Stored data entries
# # # #

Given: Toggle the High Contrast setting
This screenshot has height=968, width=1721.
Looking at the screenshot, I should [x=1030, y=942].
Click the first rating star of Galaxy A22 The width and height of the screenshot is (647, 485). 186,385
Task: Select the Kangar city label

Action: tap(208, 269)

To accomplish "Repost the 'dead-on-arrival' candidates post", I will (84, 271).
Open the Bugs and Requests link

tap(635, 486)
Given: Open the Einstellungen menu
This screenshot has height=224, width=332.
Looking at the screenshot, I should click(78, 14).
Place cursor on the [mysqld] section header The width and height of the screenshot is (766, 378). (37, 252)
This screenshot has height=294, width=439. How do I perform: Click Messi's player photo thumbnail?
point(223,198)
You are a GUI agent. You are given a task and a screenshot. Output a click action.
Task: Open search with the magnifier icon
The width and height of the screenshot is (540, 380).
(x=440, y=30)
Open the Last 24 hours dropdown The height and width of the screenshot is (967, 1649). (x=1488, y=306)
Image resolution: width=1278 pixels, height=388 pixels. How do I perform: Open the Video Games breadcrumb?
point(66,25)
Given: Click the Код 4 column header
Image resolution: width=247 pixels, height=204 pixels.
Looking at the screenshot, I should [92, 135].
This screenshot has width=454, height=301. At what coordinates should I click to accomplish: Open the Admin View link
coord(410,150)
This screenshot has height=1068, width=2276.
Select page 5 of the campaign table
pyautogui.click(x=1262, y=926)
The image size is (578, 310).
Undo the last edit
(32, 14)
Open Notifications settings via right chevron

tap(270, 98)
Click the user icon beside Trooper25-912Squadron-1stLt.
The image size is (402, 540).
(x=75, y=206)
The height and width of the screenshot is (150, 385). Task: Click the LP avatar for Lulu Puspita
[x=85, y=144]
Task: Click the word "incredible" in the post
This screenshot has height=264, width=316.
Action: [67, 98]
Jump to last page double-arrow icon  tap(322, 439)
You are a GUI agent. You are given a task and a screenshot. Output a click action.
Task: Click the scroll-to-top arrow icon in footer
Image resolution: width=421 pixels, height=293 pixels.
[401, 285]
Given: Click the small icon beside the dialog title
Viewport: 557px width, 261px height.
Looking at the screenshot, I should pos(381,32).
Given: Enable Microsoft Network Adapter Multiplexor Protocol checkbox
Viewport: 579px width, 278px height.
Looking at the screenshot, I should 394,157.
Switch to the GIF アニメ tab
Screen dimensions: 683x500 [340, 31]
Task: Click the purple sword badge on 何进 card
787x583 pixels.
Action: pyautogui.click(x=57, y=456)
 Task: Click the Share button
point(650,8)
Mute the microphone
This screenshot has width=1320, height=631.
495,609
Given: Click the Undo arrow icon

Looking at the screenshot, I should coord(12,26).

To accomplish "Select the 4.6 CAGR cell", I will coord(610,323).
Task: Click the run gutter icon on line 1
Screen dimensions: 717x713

# # # #

Instructions for the task - The line with "Task: Click the Share button" marks where to start. Transcribe from there through the final line of the records, exactly and with nothing added.

Completed exercise -
 Task: Click the Share button
point(650,8)
Mute the microphone
This screenshot has width=1320, height=631.
495,609
Given: Click the Undo arrow icon

Looking at the screenshot, I should coord(12,26).

To accomplish "Select the 4.6 CAGR cell", I will coord(610,323).
Task: Click the run gutter icon on line 1
Screen dimensions: 717x713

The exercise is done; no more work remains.